### Excerpt
<<<<

### Student Information
Name: Yi-Chun Hung

Student ID: 103061145

---

### Instructions

- Download the dataset provided in this [link](https://archive.ics.uci.edu/ml/datasets/Sentiment+Labelled+Sentences#). The sentiment dataset contains a `sentence` and `score` label. Read what the dataset is about on the link provided before you start exploring it. 


- Then, you are asked to apply each of the data exploration and data operation techniques learned in the [first lab session](https://goo.gl/Sg4FS1) on the new dataset. You don't need to explain all the procedures as we did in the notebook, but you are expected to provide some **minimal comments** explaining your code. You are also expected to use the same libraries used in the first lab session. You are allowed to use and modify the `helper` functions we provided in the first lab session or create your own. Also, be aware that the helper functions may need modification as you are dealing with a completely different dataset. This part is worth 80% of your grade!


- After you have completed the operations, you should attempt the **bonus exercises** provided in the [notebook](https://goo.gl/Sg4FS1) we used for the first lab session. There are six (6) additional exercises; attempt them all, as it is part of your grade (10%).

>>>>

### Parts of the exercise
1. Print the passage of the assignment between "- Download the" and "start exploring it.", inclusive.
2. Translate this sentence from the assignment into Spanish: "You are also expected to use the same libraries used in the first lab session."

[Item-finding records]
<<<<

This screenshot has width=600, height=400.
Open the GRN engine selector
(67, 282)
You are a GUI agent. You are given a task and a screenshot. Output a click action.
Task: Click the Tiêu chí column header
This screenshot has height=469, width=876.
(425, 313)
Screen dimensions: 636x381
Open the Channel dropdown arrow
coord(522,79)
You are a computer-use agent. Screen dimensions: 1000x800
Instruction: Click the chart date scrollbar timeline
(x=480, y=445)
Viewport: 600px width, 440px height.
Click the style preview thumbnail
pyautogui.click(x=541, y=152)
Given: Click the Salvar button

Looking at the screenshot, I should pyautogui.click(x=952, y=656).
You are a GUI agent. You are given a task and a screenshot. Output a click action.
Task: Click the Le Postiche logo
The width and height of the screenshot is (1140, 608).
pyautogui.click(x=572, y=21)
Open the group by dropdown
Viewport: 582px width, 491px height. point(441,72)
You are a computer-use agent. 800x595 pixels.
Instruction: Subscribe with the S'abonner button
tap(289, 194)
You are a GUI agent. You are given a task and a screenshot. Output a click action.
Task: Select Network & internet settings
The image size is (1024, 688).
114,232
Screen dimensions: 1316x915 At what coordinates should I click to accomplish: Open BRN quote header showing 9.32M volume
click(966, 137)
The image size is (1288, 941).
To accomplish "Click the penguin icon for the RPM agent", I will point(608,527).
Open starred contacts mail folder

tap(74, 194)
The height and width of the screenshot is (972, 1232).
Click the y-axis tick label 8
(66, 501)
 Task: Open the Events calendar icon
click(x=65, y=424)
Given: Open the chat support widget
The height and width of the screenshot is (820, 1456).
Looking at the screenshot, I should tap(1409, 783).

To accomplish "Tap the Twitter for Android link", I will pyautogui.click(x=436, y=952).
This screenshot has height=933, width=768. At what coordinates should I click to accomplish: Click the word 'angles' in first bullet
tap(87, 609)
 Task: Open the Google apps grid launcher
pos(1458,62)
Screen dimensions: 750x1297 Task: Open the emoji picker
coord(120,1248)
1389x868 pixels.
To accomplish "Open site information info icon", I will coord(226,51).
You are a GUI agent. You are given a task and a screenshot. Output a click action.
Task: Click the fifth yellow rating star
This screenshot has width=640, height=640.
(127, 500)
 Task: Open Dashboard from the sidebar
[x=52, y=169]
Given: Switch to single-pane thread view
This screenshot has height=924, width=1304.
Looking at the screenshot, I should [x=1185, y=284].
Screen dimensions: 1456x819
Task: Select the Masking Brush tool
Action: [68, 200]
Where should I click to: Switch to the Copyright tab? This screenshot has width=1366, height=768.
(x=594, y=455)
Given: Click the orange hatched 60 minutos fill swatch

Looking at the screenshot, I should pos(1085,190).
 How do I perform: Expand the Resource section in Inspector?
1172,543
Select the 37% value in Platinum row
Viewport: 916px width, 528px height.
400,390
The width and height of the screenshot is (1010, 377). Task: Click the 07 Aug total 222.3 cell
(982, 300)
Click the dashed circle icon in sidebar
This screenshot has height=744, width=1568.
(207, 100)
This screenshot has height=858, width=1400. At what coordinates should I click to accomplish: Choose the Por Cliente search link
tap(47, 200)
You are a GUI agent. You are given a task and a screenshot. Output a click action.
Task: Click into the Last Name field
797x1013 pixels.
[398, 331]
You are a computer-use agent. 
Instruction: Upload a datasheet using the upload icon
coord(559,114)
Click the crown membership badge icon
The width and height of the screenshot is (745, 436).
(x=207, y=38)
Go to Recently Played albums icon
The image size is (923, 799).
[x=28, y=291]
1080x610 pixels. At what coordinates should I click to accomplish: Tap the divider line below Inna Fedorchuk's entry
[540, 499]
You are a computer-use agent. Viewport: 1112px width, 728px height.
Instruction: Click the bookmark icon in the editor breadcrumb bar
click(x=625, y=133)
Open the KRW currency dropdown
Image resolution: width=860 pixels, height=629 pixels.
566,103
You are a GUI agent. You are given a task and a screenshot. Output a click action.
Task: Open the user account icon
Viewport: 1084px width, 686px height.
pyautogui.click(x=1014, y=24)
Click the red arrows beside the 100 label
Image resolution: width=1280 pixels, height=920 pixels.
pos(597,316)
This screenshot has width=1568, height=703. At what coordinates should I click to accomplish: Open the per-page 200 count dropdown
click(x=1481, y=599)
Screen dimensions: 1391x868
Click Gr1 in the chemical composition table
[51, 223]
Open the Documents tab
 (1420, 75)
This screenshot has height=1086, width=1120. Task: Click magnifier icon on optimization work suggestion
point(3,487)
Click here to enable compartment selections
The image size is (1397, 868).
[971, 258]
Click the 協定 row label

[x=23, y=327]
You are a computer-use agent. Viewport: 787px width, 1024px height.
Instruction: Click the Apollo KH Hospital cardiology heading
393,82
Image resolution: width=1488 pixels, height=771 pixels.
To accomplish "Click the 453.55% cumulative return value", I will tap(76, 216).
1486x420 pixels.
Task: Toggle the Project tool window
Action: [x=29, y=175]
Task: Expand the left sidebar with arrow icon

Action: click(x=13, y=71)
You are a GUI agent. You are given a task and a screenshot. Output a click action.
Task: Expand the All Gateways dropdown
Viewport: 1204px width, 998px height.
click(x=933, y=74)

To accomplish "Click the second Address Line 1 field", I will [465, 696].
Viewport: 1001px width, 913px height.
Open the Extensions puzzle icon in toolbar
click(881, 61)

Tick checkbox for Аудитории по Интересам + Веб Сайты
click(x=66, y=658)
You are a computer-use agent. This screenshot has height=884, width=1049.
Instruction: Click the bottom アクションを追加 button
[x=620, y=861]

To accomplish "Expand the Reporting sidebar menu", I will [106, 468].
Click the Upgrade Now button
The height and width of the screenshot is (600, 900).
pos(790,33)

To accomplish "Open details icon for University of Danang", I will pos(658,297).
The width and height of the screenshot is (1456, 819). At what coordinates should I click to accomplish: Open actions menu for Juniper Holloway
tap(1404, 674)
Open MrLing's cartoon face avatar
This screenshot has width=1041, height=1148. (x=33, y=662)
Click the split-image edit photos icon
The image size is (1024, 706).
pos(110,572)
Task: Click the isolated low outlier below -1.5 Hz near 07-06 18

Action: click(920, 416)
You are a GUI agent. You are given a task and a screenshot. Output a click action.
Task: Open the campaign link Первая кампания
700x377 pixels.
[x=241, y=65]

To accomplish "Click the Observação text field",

>>>>

### The answers
1.
- Download the dataset provided in this [link](https://archive.ics.uci.edu/ml/datasets/Sentiment+Labelled+Sentences#). The sentiment dataset contains a `sentence` and `score` label. Read what the dataset is about on the link provided before you start exploring it.

2. También se espera que utilices las mismas bibliotecas usadas en la primera sesión de laboratorio.